Upon release, The Sun felt that the album marked the beginning of Slade becoming a "true album band". The reviewer commented that the songs were "toughening up" and the album was "expertly produced". American magazine Cash Box described the album as "another powerful collection of 'Toons'", with "raw power" being "the most immediate sensation you feel from the LP". At the Disc Music Awards 1974, the album was voted the tenth "best album of the year".

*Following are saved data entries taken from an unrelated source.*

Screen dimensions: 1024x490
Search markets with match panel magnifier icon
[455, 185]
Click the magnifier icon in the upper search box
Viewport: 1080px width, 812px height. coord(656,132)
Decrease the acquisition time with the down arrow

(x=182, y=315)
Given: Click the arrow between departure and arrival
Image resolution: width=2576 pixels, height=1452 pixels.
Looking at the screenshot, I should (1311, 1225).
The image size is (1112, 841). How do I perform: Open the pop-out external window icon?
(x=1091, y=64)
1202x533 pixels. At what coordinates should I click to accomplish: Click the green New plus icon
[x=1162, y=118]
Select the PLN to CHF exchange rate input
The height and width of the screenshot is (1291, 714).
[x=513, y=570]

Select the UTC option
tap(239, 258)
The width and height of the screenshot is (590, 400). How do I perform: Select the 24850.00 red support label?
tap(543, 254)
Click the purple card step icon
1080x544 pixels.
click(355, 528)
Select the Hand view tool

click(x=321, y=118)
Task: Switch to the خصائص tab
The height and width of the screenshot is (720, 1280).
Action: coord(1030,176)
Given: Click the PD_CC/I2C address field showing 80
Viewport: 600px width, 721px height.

AllMusic retrospectively stated that the album saw Slade's "songwriting efforts" enter "more mellow pastures". In a review of Stomp Your Hands, Clap Your Feet, AllMusic said: "Full of trademark Slade rock & roll, Stomp Your Hands, Clap Your Feet continues the band's arena style stomp. Dated, a bit, but still rockin' hard." Bob Stanley of The Times retrospectively felt the album was the "pick of their early albums", stating: "This is joyous, unshackled and unpretentious stuff that reminds you how they rattled off six No. 1s." In 2010, Classic Rock considered the album "superior: reputation cementing" and noted the album's mix of "wistful ballads" and "mouth-watering commercial, hard rock nuggets".

Professional ratings
Review scores
| Source | Rating |
| AllMusic | Star Half star |
| AllMusic (US edition) | Star |
| BBC | Star |
| Christgau's Record Guide (US) | B |
| Record Collector | Star |

==Track listing==

Side one
| No. | Title | Length |
|---|---|---|
| 1. | "Just a Little Bit" | 4:00 |
| 2. | "When the Lights Are Out" | 3:05 |
| 3. | "My Town" | 3:06 |
| 4. | "Find Yourself a Rainbow" | 2:11 |
| 5. | "Miles Out to Sea" | 3:49 |
| 6. | "We're Really Gonna Raise the Roof" | 3:09 |

Side two
| No. | Title | Length |
|---|---|---|
| 7. | "Do We Still Do It" | 3:01 |
| 8. | "How Can It Be" | 3:01 |
| 9. | "Don't Blame Me" | 2:32 |
| 10. | "My Friend Stan" | 2:41 |
| 11. | "Everyday" | 3:10 |
| 12. | "Good Time Gals" | 3:33 |

Japanese '24 Bit remaster 2006' bonus tracks
| No. | Title | Writer(s) | Length |
|---|---|---|---|
| 13. | "The Bangin' Man" (non-album single "The Bangin' Man") | Holder, Lea | 4:14 |
| 14. | "She Did It To Me" (B-side of single "The Bangin' Man") | Holder, Lea | 3:18 |

2006 Salvo remaster bonus tracks
| No. | Title | Length |
|---|---|---|
| 13. | "I'm Mee I'm Now and That's Orl" (B-side of "Cum on Feel the Noize") | 3:40 |
| 14. | "Kill 'Em at the Hot Club Tonite" (B-side of "Skweeze Me, Pleeze Me") | 3:20 |
| 15. | "The Bangin' Man" (1974 non-album single) | 4:11 |
| 16. | "She Did It to Me" (B-side of "The Bangin' Man") | 3:18 |
| 17. | "Slade Talk to "19" Readers" (Issued on a single-sided flexi-disc) | 5:33 |

==Personnel==
Slade
- Noddy Holder – lead vocals, rhythm guitar
- Dave Hill – lead guitar, backing vocals
- Jim Lea – bass, piano, guitar, backing vocals, lead vocals (track 2)
- Don Powell – drums, backing vocals

Additional personnel
- Chas Chandler – producer
- Tommy Burton – piano (track 4)
- Alan O'Duffy, George Chkiantz – engineer
- Dave Ferrante – mixing
- Wade Wood Associates – design
- Ian Murray – art direction
- Gered Mankowitz – photography

==Charts==

===Weekly charts===

Weekly chart performance for Old New Borrowed and Blue
| Chart (1974) | Peak position |
|---|---|
| Australian Albums (Kent Music Report) | 6 |
| Finnish Albums (Suomen virallinen lista) | 2 |
| German Albums (Offizielle Top 100) | 20 |
| Norwegian Albums (VG-lista) | 3 |
| UK Albums (OCC) | 1 |
| US Billboard 200 | 168 |
| US Cash Box Top Albums (101 to 175) | 140 |

| Chart (2021) | Peak position |
|---|---|
| Scottish Albums (OCC) | 50 |
| UK Independent Albums (OCC) | 21 |

===Year-end charts===

Year-end chart performance for Old New Borrowed and Blue
| Chart (1974) | Position |
|---|---|
| German Albums (Offizielle Top 100) | 48 |

==Certifications==

| Region | Certification | Certified units/sales |
| United Kingdom (BPI) | Gold | 100,000^{^} |
^{^} Shipments figures based on certification alone.